■ Source material ■

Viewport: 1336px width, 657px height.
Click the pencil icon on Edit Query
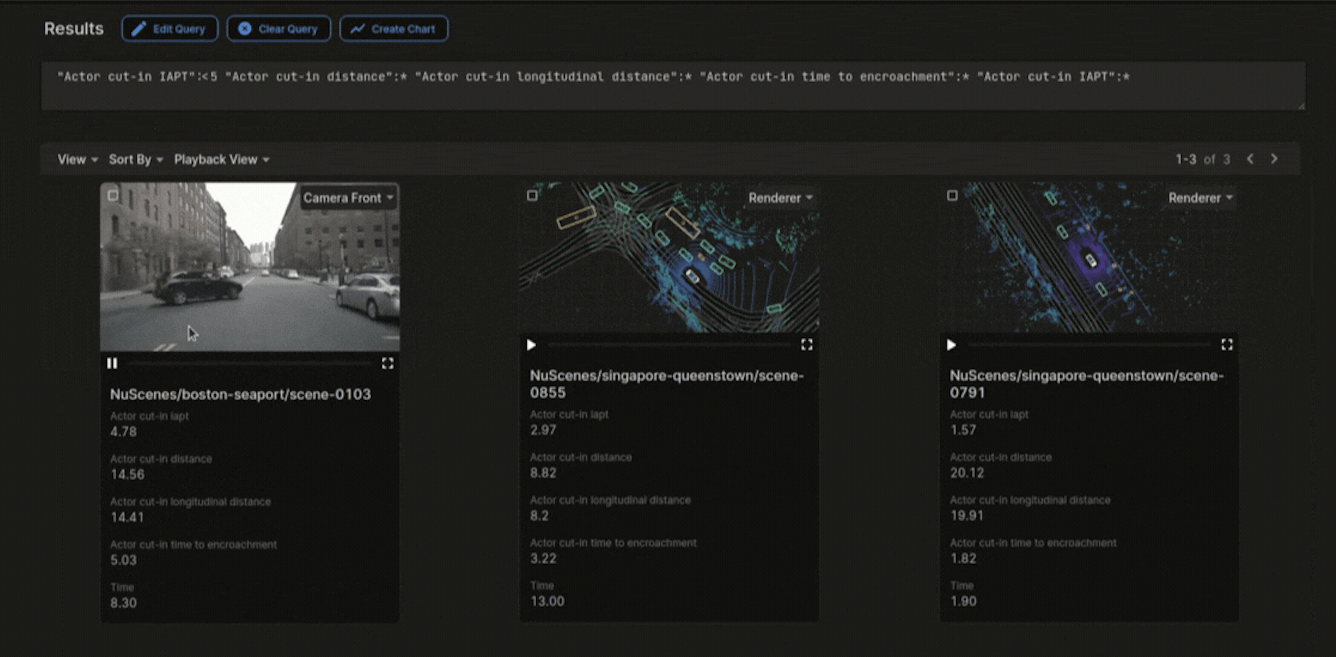137,28
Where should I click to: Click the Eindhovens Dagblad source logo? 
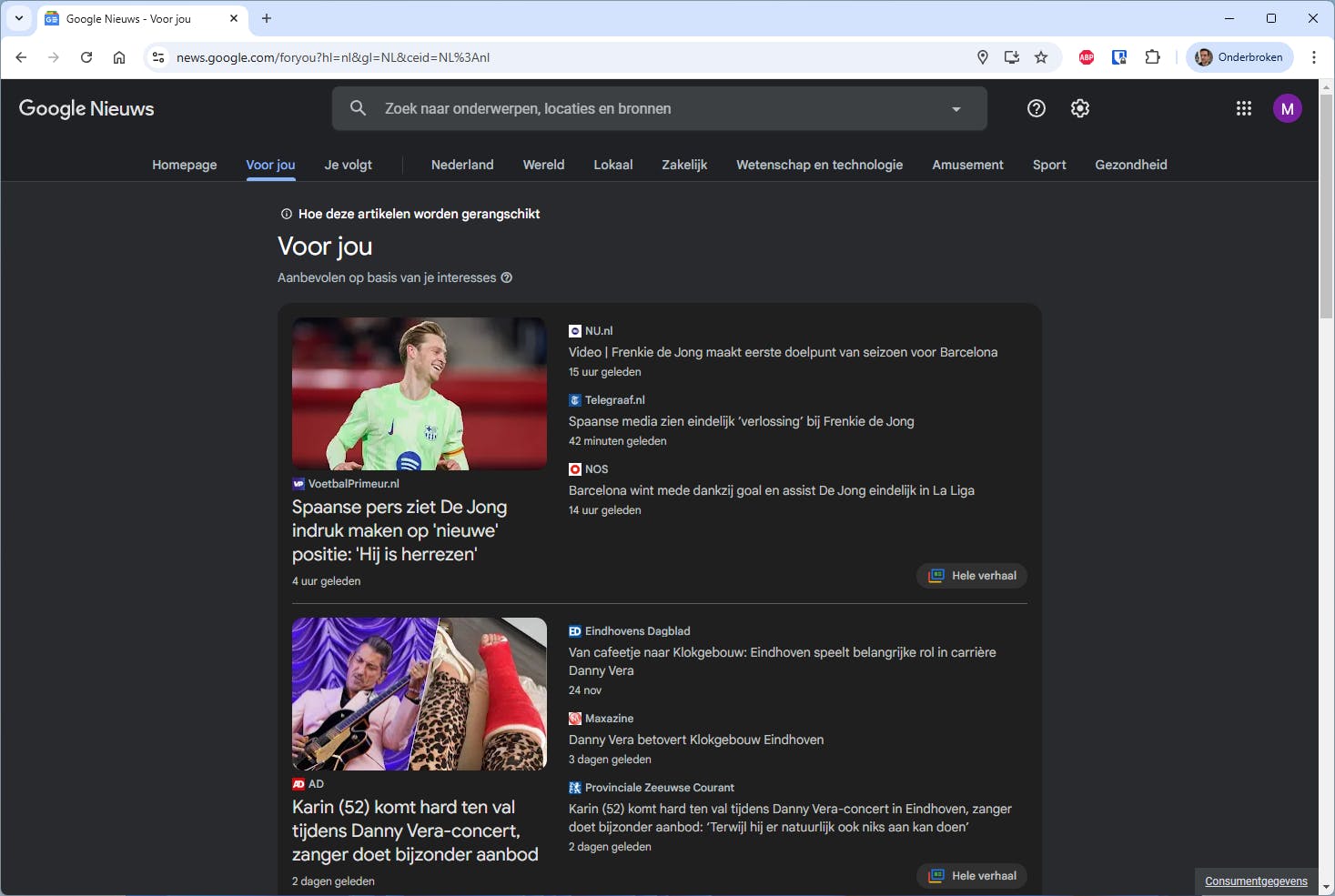click(574, 630)
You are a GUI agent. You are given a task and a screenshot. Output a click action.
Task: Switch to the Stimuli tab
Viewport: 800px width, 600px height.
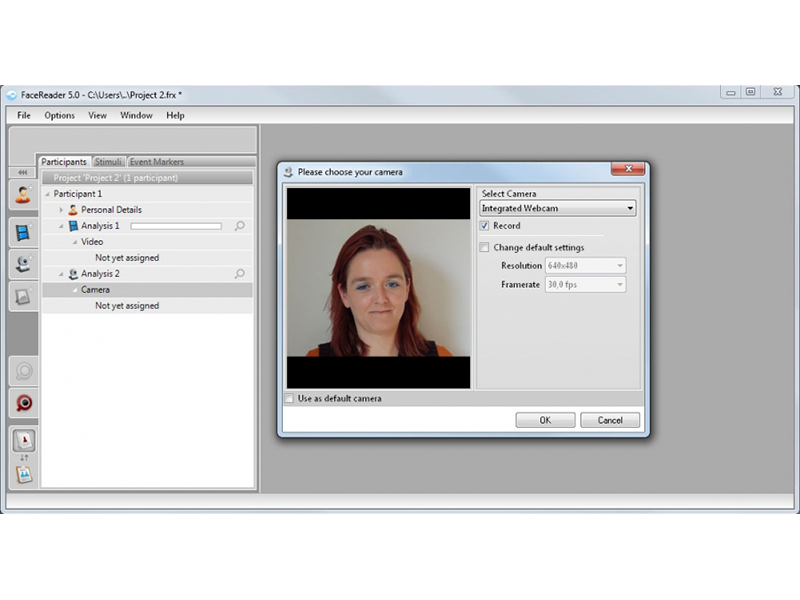[x=107, y=162]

■ Problem to work on ■
Render every line of the entries above as a Markdown table with the columns Row and Text, numbering the rows in order and skipping any blank lines. Leave the pictures out of the table.

■ Answer to the exercise ■
| Row | Text |
|---|---|
| 1 | Viewport: 1336px width, 657px height. |
| 2 | Click the pencil icon on Edit Query |
| 3 | 137,28 |
| 4 | Where should I click to: Click the Eindhovens Dagblad source logo?  |
| 5 | click(574, 630) |
| 6 | You are a GUI agent. You are given a task and a screenshot. Output a click action. |
| 7 | Task: Switch to the Stimuli tab |
| 8 | Viewport: 800px width, 600px height. |
| 9 | [x=107, y=162] |